Entertainment of Wednesday, 19 March 2014

Source: GNA

Kalsoume Foundation supports 2,000 school children

The Kalsoume Sinare Foundation (KSF) in partnership with Coca-Cola Company has distributed over 2,000 shoes to school children in ten selected schools in the Northern Region to encourage the less privileged to remain in school.

Kalsoume Sinare, an actress and the Executive Director of KSF, presenting the shoes to some beneficiary pupils at the Dakpema Primary School in Tamale on Monday, said her outfit in partnership with Coca-Cola Company was to give relief to the less privileged in the three northern regions.

She explained that the aim of KSF was to ensure that children who could not afford to be in school due to poverty were supported with uniforms; and indicated that the shoes were given because without shoes children were susceptible to the heat and other dangerous materials on the ground.

She noted that as an indigene of the north, she knew the problems poor children faced and how some of them were socially excluded, hence the need to partner Coca-Cola Company to address some of the bottlenecks confronting education in the area.

The Head of Public Affairs and Communication for Coca-Cola in Equatorial Guinea, Ama Bawuah, said apart from partnering KSF to distribute over 2,000 shoes to school children, the Coca-Cola Company in the past had renovated and refurbished some schools across the country, as well as providing books and other educational materials to promote education.

She said the company’s initiative “5by20 female economic empowerment programme” was aimed at helping needy children and women to improve upon their living standards and assured that Coca-Cola would continue to partner with KSF to achieve its aims and objectives.

According to her, the 5by20 programme was also to help women succeed as entrepreneurs by providing them with access to business skills training, credit, asserts and support networks of peers and mentors. She said: “5by20 is aimed at helping women succeed as entrepreneurs by removing barriers they face, while creating thriving sustainable communities.”

Madam Bawuah said the 5by20 programme was initially piloted in four countries namely Brazil, India, South Africa and the Philippines, and that it had expanded to ten additional countries including Ghana and aimed at supporting some five million women.

She added that Coca-Cola’s 5by20 programme in Ghana was currently providing financial management skills training for female retailers of Coca-Cola, where over 300 women in Accra and Kumasi had undergone a 2-day business enhancement training programme to equip them with better bookkeeping.

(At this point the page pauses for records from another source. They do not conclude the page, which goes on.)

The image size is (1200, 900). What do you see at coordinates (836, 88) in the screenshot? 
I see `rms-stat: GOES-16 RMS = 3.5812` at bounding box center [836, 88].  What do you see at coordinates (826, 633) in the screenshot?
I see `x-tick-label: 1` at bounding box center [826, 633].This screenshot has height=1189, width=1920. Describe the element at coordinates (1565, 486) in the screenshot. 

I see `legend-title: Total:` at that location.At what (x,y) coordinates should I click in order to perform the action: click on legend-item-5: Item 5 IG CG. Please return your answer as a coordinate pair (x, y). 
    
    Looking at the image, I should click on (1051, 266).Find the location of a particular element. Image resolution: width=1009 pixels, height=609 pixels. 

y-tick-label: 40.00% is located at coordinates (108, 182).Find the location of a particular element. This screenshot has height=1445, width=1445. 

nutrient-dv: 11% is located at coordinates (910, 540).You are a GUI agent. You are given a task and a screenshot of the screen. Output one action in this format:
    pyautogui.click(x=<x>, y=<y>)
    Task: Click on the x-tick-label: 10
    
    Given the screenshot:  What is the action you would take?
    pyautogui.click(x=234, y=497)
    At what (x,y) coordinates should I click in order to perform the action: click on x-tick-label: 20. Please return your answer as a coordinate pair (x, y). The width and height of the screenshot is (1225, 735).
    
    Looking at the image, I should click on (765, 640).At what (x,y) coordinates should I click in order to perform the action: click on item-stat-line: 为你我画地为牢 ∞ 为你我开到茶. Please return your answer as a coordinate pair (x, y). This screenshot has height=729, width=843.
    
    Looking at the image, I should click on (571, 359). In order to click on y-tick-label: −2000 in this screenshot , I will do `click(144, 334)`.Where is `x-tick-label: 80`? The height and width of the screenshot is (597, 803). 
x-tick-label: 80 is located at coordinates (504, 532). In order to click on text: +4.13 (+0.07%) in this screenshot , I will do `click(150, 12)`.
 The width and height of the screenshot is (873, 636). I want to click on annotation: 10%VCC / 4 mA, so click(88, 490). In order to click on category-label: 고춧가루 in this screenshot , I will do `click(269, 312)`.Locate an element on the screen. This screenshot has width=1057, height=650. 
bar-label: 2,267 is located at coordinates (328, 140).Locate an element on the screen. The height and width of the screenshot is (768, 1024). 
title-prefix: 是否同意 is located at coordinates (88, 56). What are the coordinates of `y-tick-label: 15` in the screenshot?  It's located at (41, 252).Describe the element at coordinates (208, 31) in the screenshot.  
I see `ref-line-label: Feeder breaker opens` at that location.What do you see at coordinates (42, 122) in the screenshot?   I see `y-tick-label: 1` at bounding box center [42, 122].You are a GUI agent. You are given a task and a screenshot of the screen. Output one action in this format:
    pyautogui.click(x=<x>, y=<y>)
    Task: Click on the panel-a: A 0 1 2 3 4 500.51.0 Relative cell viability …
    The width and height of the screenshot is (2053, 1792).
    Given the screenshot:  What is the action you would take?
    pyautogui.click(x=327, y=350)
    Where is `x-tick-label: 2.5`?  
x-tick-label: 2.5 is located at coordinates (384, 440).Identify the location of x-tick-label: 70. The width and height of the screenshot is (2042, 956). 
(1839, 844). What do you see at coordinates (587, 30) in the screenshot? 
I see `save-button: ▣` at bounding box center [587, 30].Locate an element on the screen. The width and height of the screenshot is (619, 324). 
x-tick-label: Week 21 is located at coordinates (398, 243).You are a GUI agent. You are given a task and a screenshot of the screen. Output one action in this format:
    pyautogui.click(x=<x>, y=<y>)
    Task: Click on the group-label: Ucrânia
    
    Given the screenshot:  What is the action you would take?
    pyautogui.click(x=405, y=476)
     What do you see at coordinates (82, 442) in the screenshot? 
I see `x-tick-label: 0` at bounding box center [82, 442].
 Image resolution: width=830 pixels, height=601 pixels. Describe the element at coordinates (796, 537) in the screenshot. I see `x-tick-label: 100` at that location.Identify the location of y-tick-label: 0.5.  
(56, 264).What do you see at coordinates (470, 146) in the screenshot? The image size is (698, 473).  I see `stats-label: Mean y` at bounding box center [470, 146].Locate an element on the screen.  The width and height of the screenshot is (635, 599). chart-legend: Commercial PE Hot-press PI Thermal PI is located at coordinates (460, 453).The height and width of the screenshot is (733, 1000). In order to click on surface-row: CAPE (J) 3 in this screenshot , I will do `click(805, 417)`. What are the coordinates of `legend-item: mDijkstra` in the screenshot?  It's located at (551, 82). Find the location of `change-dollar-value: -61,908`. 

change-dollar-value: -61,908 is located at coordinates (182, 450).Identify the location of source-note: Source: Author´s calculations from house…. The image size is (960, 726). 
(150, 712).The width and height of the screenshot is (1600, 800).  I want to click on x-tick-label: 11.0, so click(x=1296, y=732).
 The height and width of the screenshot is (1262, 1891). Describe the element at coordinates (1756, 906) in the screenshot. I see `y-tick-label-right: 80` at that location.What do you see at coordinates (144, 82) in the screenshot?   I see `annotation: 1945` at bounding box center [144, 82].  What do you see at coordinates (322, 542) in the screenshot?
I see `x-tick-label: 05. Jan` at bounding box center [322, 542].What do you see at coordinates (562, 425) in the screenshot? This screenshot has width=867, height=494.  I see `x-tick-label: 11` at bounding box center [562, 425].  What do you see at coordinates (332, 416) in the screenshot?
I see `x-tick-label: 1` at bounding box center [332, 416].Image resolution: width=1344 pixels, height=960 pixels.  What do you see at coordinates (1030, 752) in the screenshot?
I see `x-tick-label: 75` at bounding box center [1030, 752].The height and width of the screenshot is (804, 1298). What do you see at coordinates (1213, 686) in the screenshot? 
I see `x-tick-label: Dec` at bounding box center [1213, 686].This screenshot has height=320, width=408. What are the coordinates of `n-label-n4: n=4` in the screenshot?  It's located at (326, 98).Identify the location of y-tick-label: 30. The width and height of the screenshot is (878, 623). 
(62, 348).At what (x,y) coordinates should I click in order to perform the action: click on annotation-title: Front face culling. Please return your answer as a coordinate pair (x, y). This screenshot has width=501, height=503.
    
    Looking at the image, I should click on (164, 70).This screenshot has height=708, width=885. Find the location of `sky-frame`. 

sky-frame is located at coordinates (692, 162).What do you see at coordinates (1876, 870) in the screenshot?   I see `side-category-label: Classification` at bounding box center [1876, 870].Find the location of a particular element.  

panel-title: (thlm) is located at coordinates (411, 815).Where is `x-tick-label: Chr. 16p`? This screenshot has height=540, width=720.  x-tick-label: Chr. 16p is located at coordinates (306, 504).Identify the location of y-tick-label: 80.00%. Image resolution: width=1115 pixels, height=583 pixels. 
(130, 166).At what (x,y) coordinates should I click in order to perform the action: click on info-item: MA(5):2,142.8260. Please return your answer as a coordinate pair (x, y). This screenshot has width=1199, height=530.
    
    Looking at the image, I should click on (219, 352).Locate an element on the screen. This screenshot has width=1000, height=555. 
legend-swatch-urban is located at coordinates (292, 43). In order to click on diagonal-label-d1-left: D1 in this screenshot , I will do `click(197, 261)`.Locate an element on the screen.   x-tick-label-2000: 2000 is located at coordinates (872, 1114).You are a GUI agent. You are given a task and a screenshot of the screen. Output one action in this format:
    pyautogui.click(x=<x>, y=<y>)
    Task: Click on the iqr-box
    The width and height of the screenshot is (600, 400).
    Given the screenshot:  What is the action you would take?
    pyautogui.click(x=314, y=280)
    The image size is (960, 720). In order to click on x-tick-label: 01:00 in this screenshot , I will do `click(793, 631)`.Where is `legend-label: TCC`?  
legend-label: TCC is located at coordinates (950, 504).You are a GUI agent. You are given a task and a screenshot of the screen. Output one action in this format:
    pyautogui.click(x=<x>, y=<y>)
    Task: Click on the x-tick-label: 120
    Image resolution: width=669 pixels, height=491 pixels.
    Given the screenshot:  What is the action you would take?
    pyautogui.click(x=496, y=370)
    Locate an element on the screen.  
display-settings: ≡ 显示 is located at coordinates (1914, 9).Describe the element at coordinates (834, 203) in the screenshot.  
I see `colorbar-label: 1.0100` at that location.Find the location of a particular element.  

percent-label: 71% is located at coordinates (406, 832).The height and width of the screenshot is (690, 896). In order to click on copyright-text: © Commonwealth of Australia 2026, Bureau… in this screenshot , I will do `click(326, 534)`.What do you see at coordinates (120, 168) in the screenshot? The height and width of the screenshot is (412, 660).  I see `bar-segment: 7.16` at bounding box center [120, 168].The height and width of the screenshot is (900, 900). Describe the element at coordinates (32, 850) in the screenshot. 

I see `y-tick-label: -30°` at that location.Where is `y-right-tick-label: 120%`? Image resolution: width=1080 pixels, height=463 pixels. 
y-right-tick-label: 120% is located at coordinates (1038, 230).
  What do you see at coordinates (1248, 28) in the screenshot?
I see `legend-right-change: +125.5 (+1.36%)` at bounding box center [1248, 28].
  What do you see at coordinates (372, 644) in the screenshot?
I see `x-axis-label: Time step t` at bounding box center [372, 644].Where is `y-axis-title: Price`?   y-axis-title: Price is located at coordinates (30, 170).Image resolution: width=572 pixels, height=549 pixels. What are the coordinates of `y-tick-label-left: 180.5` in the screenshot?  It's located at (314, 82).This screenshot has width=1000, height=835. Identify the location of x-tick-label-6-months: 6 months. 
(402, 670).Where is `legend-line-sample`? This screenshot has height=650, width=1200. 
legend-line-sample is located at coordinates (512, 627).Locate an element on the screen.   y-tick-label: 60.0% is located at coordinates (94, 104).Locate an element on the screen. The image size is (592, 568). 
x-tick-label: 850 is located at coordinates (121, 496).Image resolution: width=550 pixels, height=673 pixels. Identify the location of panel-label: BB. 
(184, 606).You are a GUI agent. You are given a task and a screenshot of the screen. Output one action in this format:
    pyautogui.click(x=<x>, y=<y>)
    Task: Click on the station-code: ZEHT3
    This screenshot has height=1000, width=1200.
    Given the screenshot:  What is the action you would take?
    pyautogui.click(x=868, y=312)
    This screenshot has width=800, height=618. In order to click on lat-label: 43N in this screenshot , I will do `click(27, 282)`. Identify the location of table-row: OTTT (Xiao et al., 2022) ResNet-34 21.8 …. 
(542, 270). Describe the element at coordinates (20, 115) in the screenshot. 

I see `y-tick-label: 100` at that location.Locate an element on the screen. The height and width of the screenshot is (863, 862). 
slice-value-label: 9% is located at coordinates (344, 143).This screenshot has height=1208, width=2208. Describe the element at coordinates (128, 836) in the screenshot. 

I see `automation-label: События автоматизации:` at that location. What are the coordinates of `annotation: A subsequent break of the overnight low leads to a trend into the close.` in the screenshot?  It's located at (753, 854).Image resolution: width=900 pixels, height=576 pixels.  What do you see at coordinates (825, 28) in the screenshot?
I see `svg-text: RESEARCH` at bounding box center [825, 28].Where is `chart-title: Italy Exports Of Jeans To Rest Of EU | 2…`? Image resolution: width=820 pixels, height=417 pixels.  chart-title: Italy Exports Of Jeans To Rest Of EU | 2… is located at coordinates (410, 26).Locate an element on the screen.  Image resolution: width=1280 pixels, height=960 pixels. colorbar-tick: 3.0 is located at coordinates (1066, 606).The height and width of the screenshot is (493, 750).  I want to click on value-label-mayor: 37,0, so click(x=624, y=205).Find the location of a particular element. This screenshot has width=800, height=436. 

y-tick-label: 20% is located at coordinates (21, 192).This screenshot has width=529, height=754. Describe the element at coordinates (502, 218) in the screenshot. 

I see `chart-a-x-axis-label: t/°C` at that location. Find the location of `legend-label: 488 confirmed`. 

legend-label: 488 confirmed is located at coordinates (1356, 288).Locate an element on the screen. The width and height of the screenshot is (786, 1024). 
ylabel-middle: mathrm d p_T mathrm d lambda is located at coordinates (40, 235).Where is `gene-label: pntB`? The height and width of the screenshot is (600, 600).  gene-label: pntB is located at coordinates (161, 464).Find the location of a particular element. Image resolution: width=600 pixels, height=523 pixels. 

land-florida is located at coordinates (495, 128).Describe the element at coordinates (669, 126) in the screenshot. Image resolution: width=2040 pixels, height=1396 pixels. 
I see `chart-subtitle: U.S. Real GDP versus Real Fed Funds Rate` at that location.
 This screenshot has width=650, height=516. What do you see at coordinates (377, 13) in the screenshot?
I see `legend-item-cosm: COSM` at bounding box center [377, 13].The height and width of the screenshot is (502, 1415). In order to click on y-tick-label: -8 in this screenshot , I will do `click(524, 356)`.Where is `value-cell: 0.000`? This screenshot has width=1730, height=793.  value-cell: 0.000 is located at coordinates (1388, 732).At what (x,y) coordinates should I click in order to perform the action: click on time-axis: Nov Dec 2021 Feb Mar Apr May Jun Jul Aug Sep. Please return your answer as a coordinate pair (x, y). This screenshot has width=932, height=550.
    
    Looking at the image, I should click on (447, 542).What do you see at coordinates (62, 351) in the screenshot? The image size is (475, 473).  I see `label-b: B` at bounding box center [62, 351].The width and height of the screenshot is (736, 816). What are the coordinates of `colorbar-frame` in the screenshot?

Madam Bawuah further said some 1,000 women in the three northern regions would also be supported with access to business skills, financial services and asserts, while others would be supported and equipped to set-up small-scale Coca-Cola retail businesses.

“Others would also be supported to improve and expand their commercial activities such as Shea butter production, ice-block making, catering, dressmaking, hairdressing and batik-tyre and die”, she added.